The medal was listed as 20 karat solid gold and purportedly sold to a Russian gold dealer for US$1,300. But when the auction house was contacted by pipers around the world concerned with its preservation, the buyer reportedly offered to resell it to the highest bidder, starting at US$3,000.
While it is the authentic Gold Medal from 1902, it was actually won by a different William Ross, not the Willie Ross who actually achieved the prize in 1907, after winning the equivalent medal at the Northern Meeting in 1904.

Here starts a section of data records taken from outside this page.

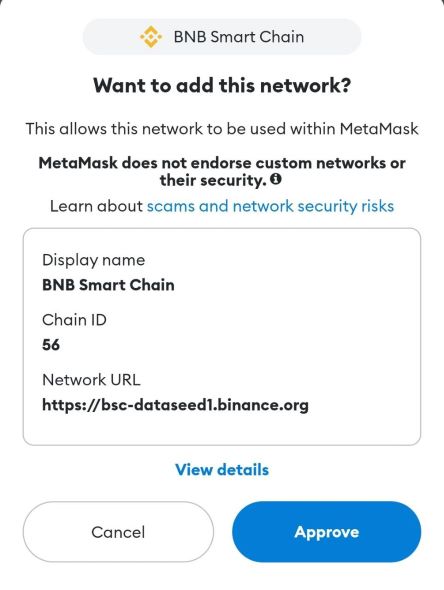Click 'MetaMask does not endorse custom networks' warning
The width and height of the screenshot is (444, 590).
[x=222, y=163]
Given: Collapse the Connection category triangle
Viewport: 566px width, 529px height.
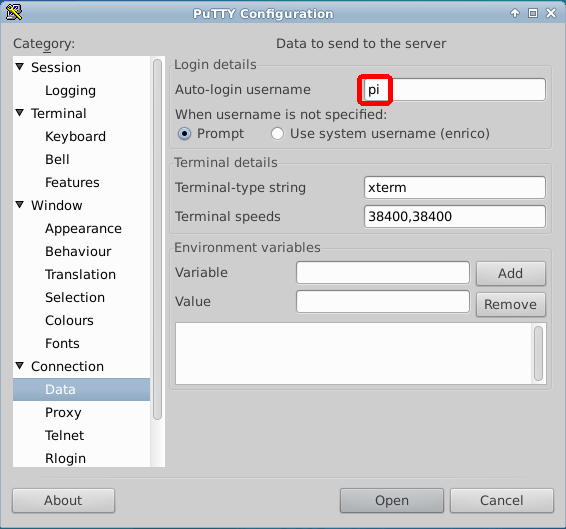Looking at the screenshot, I should (20, 366).
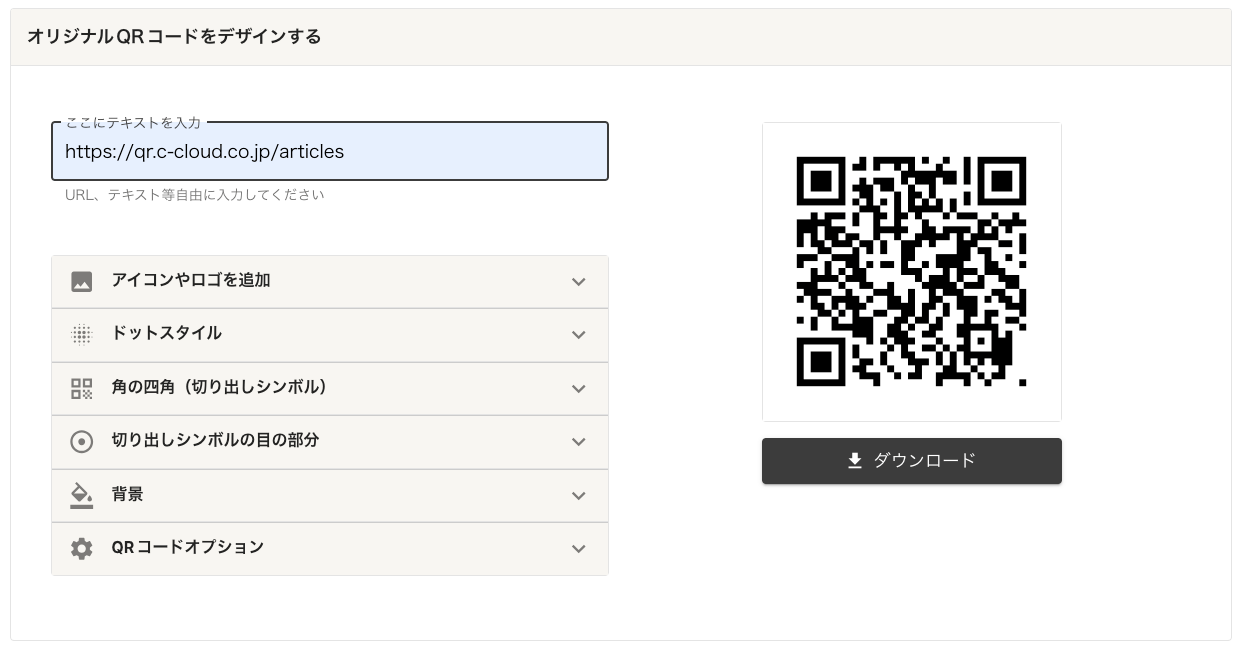This screenshot has height=657, width=1249.
Task: Click the ここにテキストを入力 label
Action: [133, 123]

pipes|drums reader and piping scholar Jeannie Campbell said, “Concerning your item on the 1902 Medal, the winner was William Ross, born 1865 in Urquhart, Ross-shire, parents John Ross, Annie Davidson, died 1930 in Edinburgh. (Brother of P-M George Ross, Black Watch.) William enlisted 1889 Black Watch. Served in Crete during the insurrection, April 1894 Pipe-Corporal 2nd Black Watch at Maryhill Barracks. October 1894, P-M 1st Seaforth. 1896-98 Sudan campaign. Wounded Atbara April 1898. June 1900 P-M on permanent staff 4th Militia Batt HLI. 1900 HLI South African War. Awarded long service and good conduct medals 1909. Discharged on pension 1912. 1914-16 P-M Royal Scots (Queens Edinburgh Rifles) at home Edinburgh. Won Oban Gold Medal 1902. Composer of “Olive Groves of Candia.” He accompanied the Scottish Curlers to Canada 1911-12. When asked how he enjoyed himself he replied, ‘My, it was cold out there, but they kept some grand whisky.’ He married Hughina Cameron 1894 in Hillhead Glasgow when he was a Lance-Corporal in the Black Watch stationed at Maryhill Barracks. Children: Johanna 1894, Williamina 1897, John 1900.”
Despite the claims of the auction house, the medal is by all accounts only plated. If so, the value of the gold itself would be nowhere near the price paid. But, to a collector of piping artifacts, the value might still be high, as the lustre and allure of one of piping’s biggest prizes rises with every year.
While we wipe the egg from our collective faces, we remain pleased that, by all accounts, there is no indication to believe that the more significantly historical Gold Medal won by Pipe-Major Willie Ross has been lost, even though its whereabouts are not known.